# start of Passage

A joint investigative report published by a coalition of international media outlets has revealed a massive cache of internal military documents that lay bare the true operational depth of the Sino-Russian strategic alliance. The leaked files originate from a secure bilateral platform: the Third Sino-Russian Forum on Military-Technical Cooperation held in Guangzhou. Among the most striking disclosures is a comprehensive, joint-military presentation designed by the state-owned China Aerospace Science and Technology Corporation (CASC) that outlines an explicit, multi-phased strategy to neutralise, paralyse, and physically counter Elon Musk’s Starlink satellite network.

According to independent analysis by Tony Fiddis, a veteran China analyst behind the China Update platform, these leaked internal documents shatter the long-standing narrative maintained by Beijing. While China has spent years walking a delicate diplomatic tightrope—publicly asserting strict neutrality regarding conflicts like the war in Ukraine and denying the supply of lethal aid to Moscow—the reality on the ground is starkly different. This is not merely a loose political or rhetorical friendship; it is a highly coordinated, operational military relationship planning for direct strategic competition against Western space, cyber, and electromagnetic infrastructure.

The Starlink Threat Landscape: Beijing’s Perspective

The leaked CASC slides, marked under restricted internal classifications, reveal deep anxiety within the People's Liberation Army (PLA) and the Russian Armed Forces regarding the role of commercial space constellations in modern warfare. The presentation specifically identifies Starlink as a "space-based bottleneck" that threatens the core strategic interests of both nations.

Chinese defence researchers who delivered the briefing identified several key vulnerabilities presented by Starlink to their respective militaries:

  • The Space Blockade: The sheer density of SpaceX’s low-Earth orbit (LEO) constellation allows the United States to dominate orbital paths, effectively creating a physical and regulatory barrier to entry for adversarial nations trying to deploy their own networks.

  • Real-Time Intelligence Delivery: Starlink’s decentralised nature has proved highly resilient against traditional localised electronic warfare, serving as the primary communications backbone for frontline command, artillery coordination, and long-range strike drones in active conflicts.

# end of Passage

Problem | Retype the part of the Starlink report that opens with the words "Chinese defence researchers" and closes with "their own networks.". None of the material is needed for this.

# start of Recorded information

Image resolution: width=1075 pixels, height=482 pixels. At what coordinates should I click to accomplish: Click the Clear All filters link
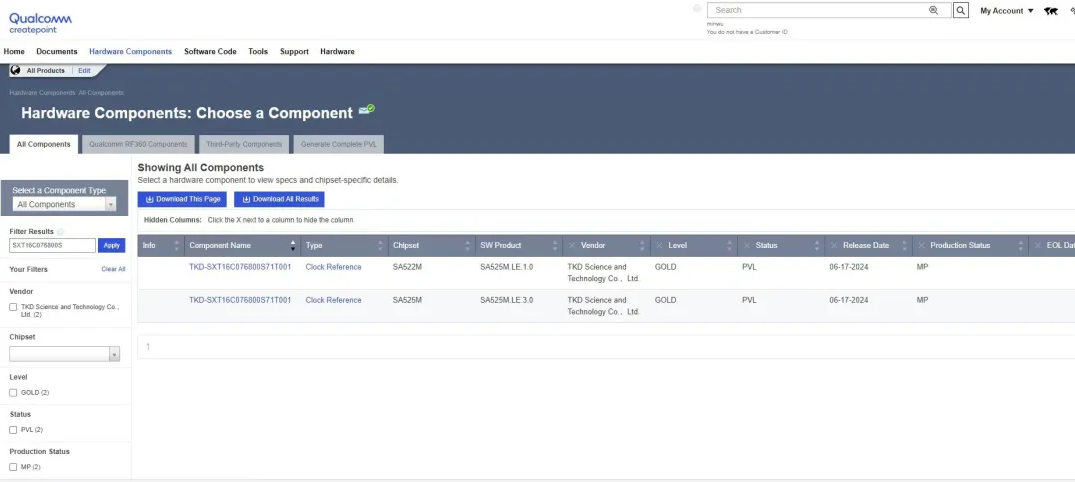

# end of Recorded information

Worked answer |
Chinese defence researchers who delivered the briefing identified several key vulnerabilities presented by Starlink to their respective militaries:

  • The Space Blockade: The sheer density of SpaceX’s low-Earth orbit (LEO) constellation allows the United States to dominate orbital paths, effectively creating a physical and regulatory barrier to entry for adversarial nations trying to deploy their own networks.